◆ **WHAT IS NEEDED**: For the material below, return exactly the lines starting at the one holding "50 (111, 700)" and ending at the one holding "Weitere Informationen (424, 2567)", counting both as part of the range.

── SUPPLIED RECORDS

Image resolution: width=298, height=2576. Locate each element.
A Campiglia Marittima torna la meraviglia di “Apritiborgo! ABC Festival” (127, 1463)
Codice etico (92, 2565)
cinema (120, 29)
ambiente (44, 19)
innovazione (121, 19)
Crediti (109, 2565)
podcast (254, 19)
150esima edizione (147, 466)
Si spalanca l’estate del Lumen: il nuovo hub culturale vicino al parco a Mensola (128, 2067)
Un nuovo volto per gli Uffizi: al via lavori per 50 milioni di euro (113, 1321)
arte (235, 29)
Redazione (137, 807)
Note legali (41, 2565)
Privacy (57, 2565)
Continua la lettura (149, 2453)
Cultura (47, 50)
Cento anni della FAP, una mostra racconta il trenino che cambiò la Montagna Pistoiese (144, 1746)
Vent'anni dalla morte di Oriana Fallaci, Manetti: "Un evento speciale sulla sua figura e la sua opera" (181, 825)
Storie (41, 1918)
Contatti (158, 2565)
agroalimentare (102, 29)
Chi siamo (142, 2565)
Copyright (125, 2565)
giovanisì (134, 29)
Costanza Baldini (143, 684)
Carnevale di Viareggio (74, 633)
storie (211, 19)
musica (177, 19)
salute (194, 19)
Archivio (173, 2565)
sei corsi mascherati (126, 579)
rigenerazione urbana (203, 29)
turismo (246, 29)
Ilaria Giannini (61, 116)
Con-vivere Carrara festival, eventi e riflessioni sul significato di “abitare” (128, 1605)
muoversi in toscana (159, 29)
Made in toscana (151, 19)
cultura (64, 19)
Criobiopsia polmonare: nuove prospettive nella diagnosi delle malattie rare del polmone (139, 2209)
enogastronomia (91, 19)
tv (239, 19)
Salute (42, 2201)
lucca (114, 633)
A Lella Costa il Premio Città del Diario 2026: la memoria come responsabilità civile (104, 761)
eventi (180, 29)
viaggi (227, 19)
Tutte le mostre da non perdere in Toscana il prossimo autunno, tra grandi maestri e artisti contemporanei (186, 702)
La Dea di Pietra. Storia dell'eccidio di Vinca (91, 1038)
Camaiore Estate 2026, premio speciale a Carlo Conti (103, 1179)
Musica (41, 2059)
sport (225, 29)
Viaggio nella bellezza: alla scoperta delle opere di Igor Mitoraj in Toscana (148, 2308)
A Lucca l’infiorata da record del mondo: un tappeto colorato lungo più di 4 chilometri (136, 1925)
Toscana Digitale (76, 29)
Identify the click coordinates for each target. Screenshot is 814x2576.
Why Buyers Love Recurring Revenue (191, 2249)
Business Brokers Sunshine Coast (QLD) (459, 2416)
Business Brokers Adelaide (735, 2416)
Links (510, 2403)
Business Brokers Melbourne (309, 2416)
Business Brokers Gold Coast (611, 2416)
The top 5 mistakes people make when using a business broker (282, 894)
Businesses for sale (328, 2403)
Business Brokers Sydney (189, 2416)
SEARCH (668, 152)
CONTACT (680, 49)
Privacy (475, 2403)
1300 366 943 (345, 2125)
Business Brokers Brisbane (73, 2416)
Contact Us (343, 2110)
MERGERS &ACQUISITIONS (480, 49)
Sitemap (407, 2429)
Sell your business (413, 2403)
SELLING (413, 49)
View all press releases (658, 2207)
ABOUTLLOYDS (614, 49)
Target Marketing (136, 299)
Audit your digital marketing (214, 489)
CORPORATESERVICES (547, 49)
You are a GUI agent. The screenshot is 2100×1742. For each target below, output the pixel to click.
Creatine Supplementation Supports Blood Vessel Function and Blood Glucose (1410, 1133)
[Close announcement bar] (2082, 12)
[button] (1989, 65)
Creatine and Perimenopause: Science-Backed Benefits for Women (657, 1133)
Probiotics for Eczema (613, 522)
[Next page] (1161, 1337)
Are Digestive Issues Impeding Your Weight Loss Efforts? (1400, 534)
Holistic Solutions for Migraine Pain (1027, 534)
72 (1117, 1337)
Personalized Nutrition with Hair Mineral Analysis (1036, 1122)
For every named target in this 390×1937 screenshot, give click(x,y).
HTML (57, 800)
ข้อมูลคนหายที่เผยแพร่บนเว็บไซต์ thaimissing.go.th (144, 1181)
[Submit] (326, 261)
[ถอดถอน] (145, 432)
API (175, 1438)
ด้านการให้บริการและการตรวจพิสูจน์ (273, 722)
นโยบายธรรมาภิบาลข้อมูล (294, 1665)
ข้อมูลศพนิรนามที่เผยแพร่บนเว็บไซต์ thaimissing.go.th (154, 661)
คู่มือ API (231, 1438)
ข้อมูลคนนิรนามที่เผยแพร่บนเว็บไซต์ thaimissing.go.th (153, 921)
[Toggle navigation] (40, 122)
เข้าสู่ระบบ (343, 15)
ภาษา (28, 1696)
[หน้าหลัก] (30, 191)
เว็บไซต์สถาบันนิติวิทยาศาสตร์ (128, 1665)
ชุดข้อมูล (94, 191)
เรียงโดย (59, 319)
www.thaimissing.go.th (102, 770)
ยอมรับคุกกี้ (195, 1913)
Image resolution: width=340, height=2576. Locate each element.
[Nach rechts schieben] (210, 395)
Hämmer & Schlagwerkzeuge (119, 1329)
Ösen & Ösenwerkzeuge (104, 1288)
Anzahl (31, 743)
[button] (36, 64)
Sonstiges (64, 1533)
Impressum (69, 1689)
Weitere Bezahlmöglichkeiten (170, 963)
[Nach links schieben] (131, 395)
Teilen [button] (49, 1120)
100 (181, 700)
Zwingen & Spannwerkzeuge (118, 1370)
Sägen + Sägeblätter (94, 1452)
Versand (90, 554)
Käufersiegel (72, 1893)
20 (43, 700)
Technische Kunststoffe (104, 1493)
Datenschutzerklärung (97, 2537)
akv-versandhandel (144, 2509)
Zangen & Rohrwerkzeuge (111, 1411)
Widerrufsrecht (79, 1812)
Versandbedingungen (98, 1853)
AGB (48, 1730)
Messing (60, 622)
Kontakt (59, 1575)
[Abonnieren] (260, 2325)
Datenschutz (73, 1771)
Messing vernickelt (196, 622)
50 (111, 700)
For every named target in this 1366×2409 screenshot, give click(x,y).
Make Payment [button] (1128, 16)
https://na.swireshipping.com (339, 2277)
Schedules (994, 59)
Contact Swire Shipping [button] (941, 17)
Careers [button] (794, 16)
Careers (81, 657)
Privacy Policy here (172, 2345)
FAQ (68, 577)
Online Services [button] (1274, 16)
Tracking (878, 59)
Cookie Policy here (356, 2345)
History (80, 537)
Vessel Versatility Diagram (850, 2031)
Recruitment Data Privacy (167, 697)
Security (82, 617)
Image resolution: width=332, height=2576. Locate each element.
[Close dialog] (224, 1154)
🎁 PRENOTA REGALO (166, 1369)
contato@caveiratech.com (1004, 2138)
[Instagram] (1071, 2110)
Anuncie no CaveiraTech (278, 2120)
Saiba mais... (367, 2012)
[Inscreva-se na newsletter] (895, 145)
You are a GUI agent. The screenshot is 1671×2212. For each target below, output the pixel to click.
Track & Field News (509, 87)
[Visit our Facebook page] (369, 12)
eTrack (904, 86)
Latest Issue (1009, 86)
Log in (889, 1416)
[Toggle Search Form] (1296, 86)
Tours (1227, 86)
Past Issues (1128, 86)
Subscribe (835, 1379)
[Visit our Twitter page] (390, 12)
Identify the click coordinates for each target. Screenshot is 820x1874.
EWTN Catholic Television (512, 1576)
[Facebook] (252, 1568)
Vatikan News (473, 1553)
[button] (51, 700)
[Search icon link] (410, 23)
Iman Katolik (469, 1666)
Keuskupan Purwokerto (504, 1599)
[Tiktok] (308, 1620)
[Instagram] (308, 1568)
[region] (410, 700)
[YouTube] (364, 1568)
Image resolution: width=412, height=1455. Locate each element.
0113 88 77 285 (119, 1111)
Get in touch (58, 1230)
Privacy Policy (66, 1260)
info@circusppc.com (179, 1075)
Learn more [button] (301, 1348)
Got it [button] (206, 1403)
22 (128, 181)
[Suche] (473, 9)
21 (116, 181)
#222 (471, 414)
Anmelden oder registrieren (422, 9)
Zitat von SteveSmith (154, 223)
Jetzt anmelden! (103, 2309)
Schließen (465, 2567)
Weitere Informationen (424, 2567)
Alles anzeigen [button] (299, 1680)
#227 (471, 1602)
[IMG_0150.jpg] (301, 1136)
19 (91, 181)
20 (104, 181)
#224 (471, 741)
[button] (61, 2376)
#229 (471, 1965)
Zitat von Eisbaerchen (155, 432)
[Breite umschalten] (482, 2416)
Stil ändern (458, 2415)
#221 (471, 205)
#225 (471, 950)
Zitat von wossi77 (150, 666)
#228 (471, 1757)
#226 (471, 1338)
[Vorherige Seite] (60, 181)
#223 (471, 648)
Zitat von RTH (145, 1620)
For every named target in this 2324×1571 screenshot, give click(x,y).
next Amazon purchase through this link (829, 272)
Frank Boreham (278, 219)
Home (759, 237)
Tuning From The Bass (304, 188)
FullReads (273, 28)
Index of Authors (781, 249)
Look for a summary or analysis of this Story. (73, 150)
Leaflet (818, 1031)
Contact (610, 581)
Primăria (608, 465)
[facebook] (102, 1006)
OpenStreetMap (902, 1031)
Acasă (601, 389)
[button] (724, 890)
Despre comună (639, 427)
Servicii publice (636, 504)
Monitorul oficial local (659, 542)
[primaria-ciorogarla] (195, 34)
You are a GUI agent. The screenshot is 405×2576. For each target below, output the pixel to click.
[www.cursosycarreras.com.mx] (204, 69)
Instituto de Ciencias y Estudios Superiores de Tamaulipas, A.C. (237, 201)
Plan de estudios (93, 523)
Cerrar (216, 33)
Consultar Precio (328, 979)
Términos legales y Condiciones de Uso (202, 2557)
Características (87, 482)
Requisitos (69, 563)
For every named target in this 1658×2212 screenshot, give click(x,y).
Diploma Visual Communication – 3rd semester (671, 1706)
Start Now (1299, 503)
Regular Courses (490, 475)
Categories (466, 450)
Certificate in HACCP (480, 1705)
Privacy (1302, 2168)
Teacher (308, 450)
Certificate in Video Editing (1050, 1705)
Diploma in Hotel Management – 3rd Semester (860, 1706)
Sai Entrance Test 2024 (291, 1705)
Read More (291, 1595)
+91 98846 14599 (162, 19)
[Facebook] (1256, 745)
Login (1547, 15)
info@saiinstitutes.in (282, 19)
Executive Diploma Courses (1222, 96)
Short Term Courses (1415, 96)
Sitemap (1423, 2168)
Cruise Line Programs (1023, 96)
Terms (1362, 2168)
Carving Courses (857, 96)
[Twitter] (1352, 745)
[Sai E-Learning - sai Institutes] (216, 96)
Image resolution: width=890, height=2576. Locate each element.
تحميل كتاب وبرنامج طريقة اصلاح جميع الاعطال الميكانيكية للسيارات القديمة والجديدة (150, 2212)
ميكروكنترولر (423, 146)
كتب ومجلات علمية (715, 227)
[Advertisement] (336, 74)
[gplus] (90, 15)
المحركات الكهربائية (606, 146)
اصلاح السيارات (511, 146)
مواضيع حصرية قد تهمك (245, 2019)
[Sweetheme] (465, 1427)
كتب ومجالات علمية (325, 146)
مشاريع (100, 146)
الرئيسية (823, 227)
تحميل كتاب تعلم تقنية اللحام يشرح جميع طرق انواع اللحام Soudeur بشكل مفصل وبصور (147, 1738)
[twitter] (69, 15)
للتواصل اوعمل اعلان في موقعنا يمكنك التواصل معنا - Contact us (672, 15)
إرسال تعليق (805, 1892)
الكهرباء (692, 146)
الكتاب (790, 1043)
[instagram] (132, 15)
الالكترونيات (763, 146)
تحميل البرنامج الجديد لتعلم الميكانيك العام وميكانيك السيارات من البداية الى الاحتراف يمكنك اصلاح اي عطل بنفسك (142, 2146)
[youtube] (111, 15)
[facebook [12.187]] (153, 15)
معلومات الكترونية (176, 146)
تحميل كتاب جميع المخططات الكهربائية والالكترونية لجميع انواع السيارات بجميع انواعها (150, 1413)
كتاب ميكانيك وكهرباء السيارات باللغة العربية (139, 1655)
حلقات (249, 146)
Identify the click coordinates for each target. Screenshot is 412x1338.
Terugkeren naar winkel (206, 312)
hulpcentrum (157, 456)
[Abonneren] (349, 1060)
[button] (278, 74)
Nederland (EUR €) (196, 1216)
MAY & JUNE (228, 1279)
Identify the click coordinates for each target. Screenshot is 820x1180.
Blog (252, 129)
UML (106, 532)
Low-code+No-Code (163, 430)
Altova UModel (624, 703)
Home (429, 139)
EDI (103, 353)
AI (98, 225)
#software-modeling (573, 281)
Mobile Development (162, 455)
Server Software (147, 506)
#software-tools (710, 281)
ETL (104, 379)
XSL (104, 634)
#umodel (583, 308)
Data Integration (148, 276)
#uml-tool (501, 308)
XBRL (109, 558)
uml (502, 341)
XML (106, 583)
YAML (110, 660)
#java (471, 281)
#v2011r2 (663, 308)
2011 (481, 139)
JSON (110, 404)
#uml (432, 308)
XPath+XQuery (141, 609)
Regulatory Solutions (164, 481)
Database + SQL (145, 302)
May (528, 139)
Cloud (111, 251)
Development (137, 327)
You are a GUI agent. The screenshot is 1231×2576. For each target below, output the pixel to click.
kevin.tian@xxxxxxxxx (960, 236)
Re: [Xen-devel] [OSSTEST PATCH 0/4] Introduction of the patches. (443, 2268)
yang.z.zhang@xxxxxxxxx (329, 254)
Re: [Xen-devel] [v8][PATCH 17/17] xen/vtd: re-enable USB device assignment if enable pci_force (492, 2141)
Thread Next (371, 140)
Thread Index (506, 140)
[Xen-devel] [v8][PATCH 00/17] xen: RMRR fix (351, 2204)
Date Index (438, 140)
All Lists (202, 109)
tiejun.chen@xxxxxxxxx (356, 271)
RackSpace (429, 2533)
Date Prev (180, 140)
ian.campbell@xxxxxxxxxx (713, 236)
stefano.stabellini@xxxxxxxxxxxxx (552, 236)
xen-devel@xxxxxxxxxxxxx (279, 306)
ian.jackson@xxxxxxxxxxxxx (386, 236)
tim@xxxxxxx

────

◆ **RESPONSE TO THE TASK**:
50 (111, 700)
For every named target in this 1366×2409 screenshot, give click(x,y).
Make Payment [button] (1128, 16)
https://na.swireshipping.com (339, 2277)
Schedules (994, 59)
Contact Swire Shipping [button] (941, 17)
Careers [button] (794, 16)
Careers (81, 657)
Privacy Policy here (172, 2345)
FAQ (68, 577)
Online Services [button] (1274, 16)
Tracking (878, 59)
Cookie Policy here (356, 2345)
History (80, 537)
Vessel Versatility Diagram (850, 2031)
Recruitment Data Privacy (167, 697)
Security (82, 617)
Image resolution: width=332, height=2576. Locate each element.
[Close dialog] (224, 1154)
🎁 PRENOTA REGALO (166, 1369)
contato@caveiratech.com (1004, 2138)
[Instagram] (1071, 2110)
Anuncie no CaveiraTech (278, 2120)
Saiba mais... (367, 2012)
[Inscreva-se na newsletter] (895, 145)
You are a GUI agent. The screenshot is 1671×2212. For each target below, output the pixel to click.
Track & Field News (509, 87)
[Visit our Facebook page] (369, 12)
eTrack (904, 86)
Latest Issue (1009, 86)
Log in (889, 1416)
[Toggle Search Form] (1296, 86)
Tours (1227, 86)
Past Issues (1128, 86)
Subscribe (835, 1379)
[Visit our Twitter page] (390, 12)
Identify the click coordinates for each target. Screenshot is 820x1874.
EWTN Catholic Television (512, 1576)
[Facebook] (252, 1568)
Vatikan News (473, 1553)
[button] (51, 700)
[Search icon link] (410, 23)
Iman Katolik (469, 1666)
Keuskupan Purwokerto (504, 1599)
[Tiktok] (308, 1620)
[Instagram] (308, 1568)
[region] (410, 700)
[YouTube] (364, 1568)
Image resolution: width=412, height=1455. Locate each element.
0113 88 77 285 (119, 1111)
Get in touch (58, 1230)
Privacy Policy (66, 1260)
info@circusppc.com (179, 1075)
Learn more [button] (301, 1348)
Got it [button] (206, 1403)
22 (128, 181)
[Suche] (473, 9)
21 (116, 181)
#222 (471, 414)
Anmelden oder registrieren (422, 9)
Zitat von SteveSmith (154, 223)
Jetzt anmelden! (103, 2309)
Schließen (465, 2567)
Weitere Informationen (424, 2567)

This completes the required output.